## INSTRUCCIONES
• 1. Transcribe del pasaje sobre Pittsburgh el fragmento que empieza con "La situación cambió" y sigue hasta "siglo más joven.".
• 2. Contesta estas preguntas con datos del pasaje sobre Pittsburgh:
(a) ¿En qué año se incorporaron nuevos jugadores a la siderurgia?
(b) ¿Entre qué años se cerró una planta tras otra?
(c) ¿Qué edad tenía el padre de Paul Kovach?

## PASAJE SELECCIONADO
------

Esa misma capacidad ejecutiva fue la que la ACDD empleó para recuperar la calidad del aire. “Hicieron falta 30 años, pero se logró”, dice Yablonsky. Corrían los 70 y pocos estaban entonces inquietos por la marcha de la economía. Los rascacielos más altos son de aquella época. Pittsburgh se había beneficiado del formidable esfuerzo de reconstrucción de la posguerra. En Europa había que rehacer puentes, carreteras, ciudades enteras y los hornos de la ciudad funcionaban día y noche. Las empresas no querían perderse ni un pedido y, si los sindicatos reclamaban más dinero, se lo daban sin rechistar. Tampoco invertían en innovación. Eran cada vez más caras e ineficientes, pero no había competencia y podían trasladar el sobrecoste a los clientes.

La situación cambió en 1970, cuando se incorporan a la siderurgia nuevos jugadores. Algunos, como los asiáticos, carecían de experiencia, pero sus costes eran muy inferiores. Otros, como los alemanes, pagaban bien, pero su tecnología era un siglo más joven.

Pittsburgh se vino abajo en tres años. Entre 1979 y 1983 se cerró una planta tras otra. Miles de obreros abandonaron los valles del Allegheny y el Monongahela, dejando a su espalda un paisaje de escombros, almacenes vacíos y fábricas fantasma.

“Mi padre tenía 50 años”, recuerda Paul Kovach, director de comunicación de la Swanson School. “Había pasado toda su vida en la US Steel y no sabía hacer otra cosa”. Miraba lo que siempre había considerado la fuente de su prosperidad: las montañas de carbón y los ríos, y se preguntaba qué sería de él ahora que todo aquello no valía nada.

Tenía la respuesta delante, pero no eran ni las montañas ni los ríos.

Conocimiento. “Cuando uno repasa lo que se escribía en los 50, comprueba que algunas voces ya alertaban de que el acero no duraría eternamente”, dice Flanagan. “A instancias de aquella gente, los patronatos de las universidades redoblaron la inversión y el esfuerzo para atraer a buenos investigadores. La vacuna de la polio se desarrolló aquí”.

------

## INFORMACIÓN
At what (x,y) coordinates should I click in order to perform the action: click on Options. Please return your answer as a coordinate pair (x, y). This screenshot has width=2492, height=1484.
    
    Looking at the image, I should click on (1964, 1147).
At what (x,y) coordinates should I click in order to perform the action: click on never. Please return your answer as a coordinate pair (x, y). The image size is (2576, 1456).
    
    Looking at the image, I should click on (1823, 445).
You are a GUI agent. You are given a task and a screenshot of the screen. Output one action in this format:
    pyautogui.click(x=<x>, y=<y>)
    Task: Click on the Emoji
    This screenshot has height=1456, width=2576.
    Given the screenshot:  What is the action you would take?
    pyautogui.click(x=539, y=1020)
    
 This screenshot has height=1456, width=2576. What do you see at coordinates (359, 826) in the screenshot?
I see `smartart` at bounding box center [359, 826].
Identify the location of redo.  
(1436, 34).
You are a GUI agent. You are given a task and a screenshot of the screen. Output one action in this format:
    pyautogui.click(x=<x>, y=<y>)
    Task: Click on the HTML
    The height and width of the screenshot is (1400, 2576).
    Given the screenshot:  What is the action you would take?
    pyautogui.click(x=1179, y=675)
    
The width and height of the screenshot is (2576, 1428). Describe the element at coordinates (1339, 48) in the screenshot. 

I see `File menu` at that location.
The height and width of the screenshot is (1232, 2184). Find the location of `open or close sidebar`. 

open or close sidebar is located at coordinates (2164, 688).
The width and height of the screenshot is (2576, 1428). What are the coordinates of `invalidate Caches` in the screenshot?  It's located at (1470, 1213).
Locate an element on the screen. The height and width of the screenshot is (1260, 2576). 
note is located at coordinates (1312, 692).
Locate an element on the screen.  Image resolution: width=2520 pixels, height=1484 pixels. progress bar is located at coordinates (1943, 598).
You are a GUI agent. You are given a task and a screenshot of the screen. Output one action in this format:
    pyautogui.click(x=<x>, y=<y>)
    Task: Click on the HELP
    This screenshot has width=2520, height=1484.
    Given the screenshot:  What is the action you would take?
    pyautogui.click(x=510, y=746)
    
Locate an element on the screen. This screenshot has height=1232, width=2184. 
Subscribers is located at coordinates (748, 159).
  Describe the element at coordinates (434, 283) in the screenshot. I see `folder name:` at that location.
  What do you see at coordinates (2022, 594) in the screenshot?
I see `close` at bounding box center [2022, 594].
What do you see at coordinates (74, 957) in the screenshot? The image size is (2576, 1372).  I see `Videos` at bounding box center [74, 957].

------

## RESPUESTAS POR TAREA
• 1.
La situación cambió en 1970, cuando se incorporan a la siderurgia nuevos jugadores. Algunos, como los asiáticos, carecían de experiencia, pero sus costes eran muy inferiores. Otros, como los alemanes, pagaban bien, pero su tecnología era un siglo más joven.

• 2.
(a) En 1970.
(b) Entre 1979 y 1983.
(c) 50 años.